Thursday, November 21, 2019

Tweed Head - Crossing the border between QLD and NSW

[Kyle]Next up on our trip along the East Australian coast was a stop in the Tweed River. The Tweed is shallow and fast running. The shallow part was good, because it allowed us to put out only a small amount of chain and thus we needed only a small space amongst the local rental houseboats.

Fast was more problematic. Our bottom needed cleaning. I managed it, but three quarters of my effort was spent holding myself against the current, which made a hard job four times as hard.

Kyle was put to work before going ashore
and back to Queensland for a fancy coffee

Tweed Head borders the town of Coolangatta. Coolangatta is in Queensland, Tweed Head is in New South Wales. The border runs right through many parks and businesses and terminates on the coast at Danger Point. One complication is that NSW observes Daylight Savings Time and Queensland does not. We ate at a cafe 30m from the border on the Queensland side. I overheard our waitress explain to another customer that they were still serving breakfast “because it’s morning here”. We’ve noticed that most of the signs specifying a time for something, like a town hall meeting or a church service, explicitly include the time zone on the notice.

We continued on up the Queensland coast until we were pretty sure we would be too tired to make it back. Every time we would get to our pre-agreed turn around spot, we would see something else in the distance and decide to keep going, but only to there. The highlight was the singing sands on Coolangatta Beach. Here, the sand is very clean and of just the right microscopic shape so that it squeaks when you walk on it, like freshly fallen snow.

More lovely coastline - also the beaches we've seen recently often have 'squeaky sand'

After walking most of the way back to the boat, we decided it was about time for a bit of tea and cake, so we started looking for a cafe.

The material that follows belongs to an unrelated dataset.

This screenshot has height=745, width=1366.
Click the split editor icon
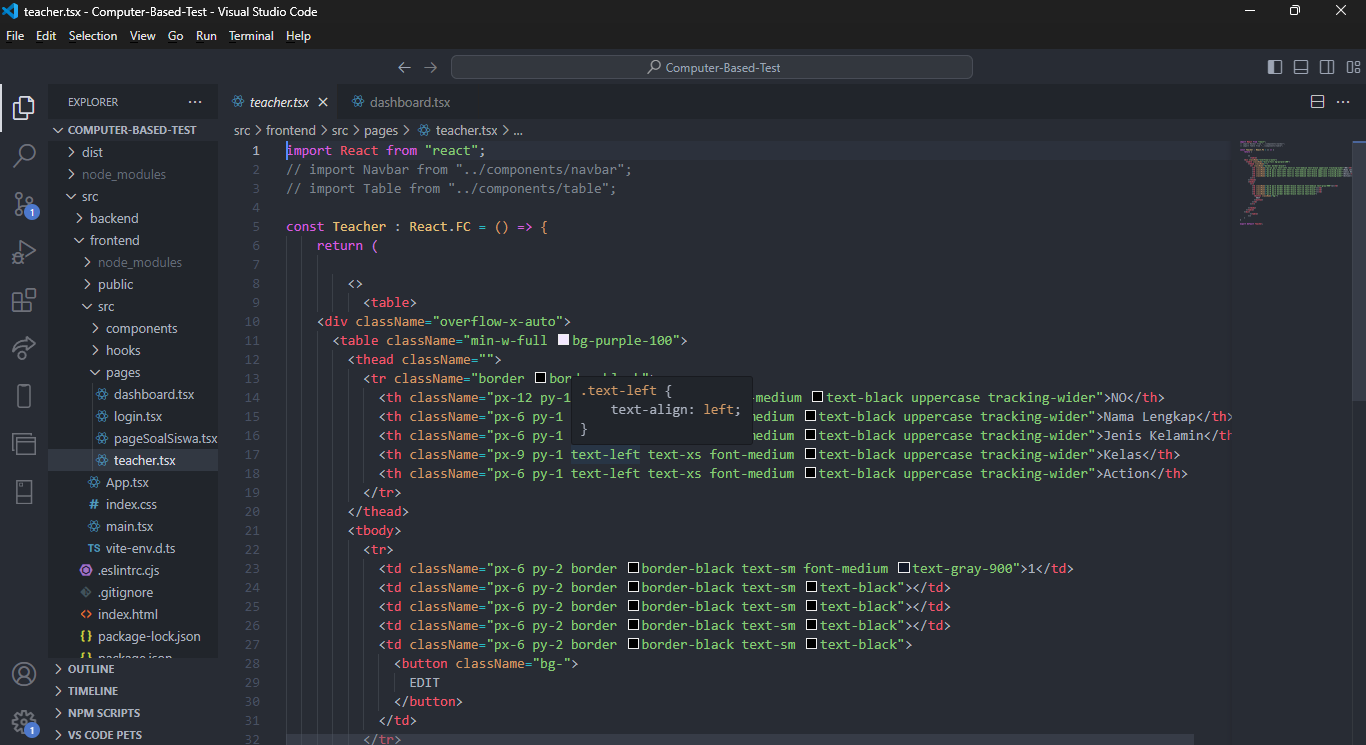click(1317, 102)
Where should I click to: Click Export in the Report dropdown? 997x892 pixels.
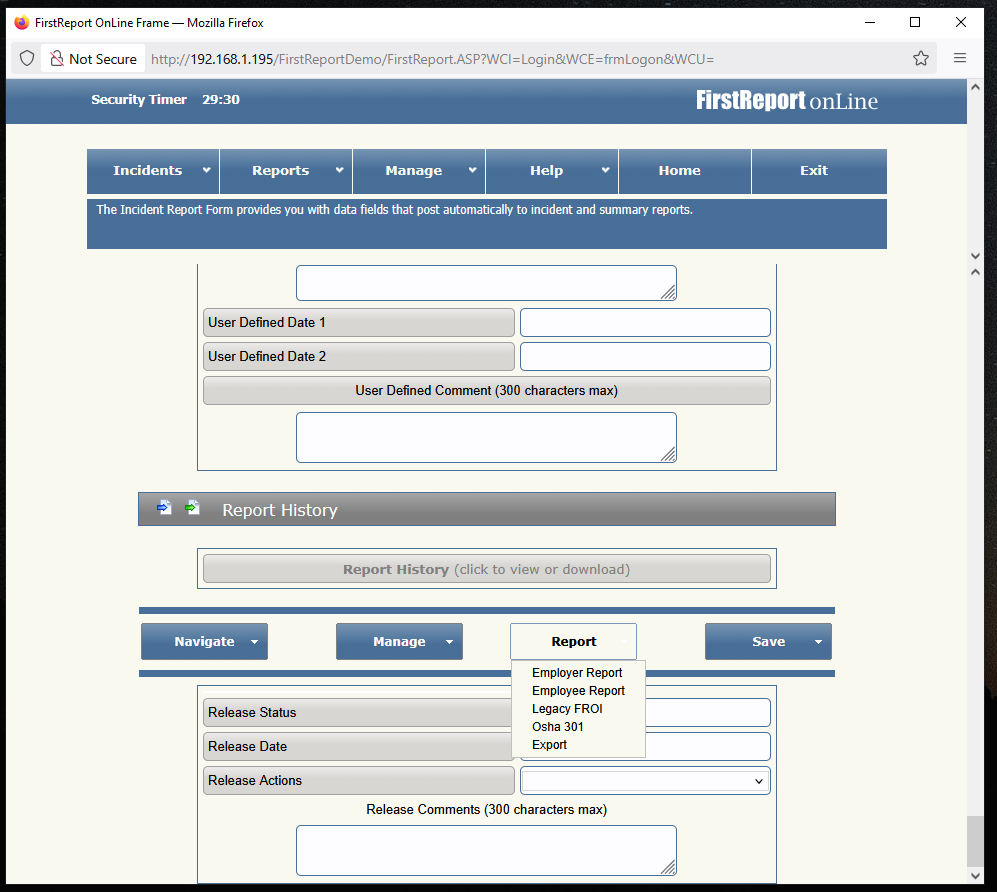pyautogui.click(x=549, y=745)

They suddenly became scarce on the street, so we ended up at the Tweed Heads (lawn) Bowling Club, which had a sign outside indicating there was one within.

This was our first experience with an Australian club. Australians love their clubs and almost every town bigger than medium size sports at least one of them. We were given free memberships for being out-of-towners (otherwise, it’s $25/year). After being granted access, we went in to find a decent-sized casino, a dance floor, a restaurant and our searched-for cafe. We ordered and took a seat by the big second floor window overlooking the greens.

The lawn bowling club here is by far the biggest one we have seen anywhere (with multiple indoor and outdoor greens). Well, it turns out Tweed Heads has a lot of world class professional lawn bowlers and the THBC is a major stop on the international circuit. I don’t know much about it other than that the goal is to get one of your big colored balls as close to the little white ball as possible, but it is strangely mesmerizing once you start watching, especially with a cup of tea in hand. I was especially impressed by an amputee below us in a wheelchair who had an amazing ability to curve his ball either direction around his opponent’s and stop a couple of centimeters away from the target.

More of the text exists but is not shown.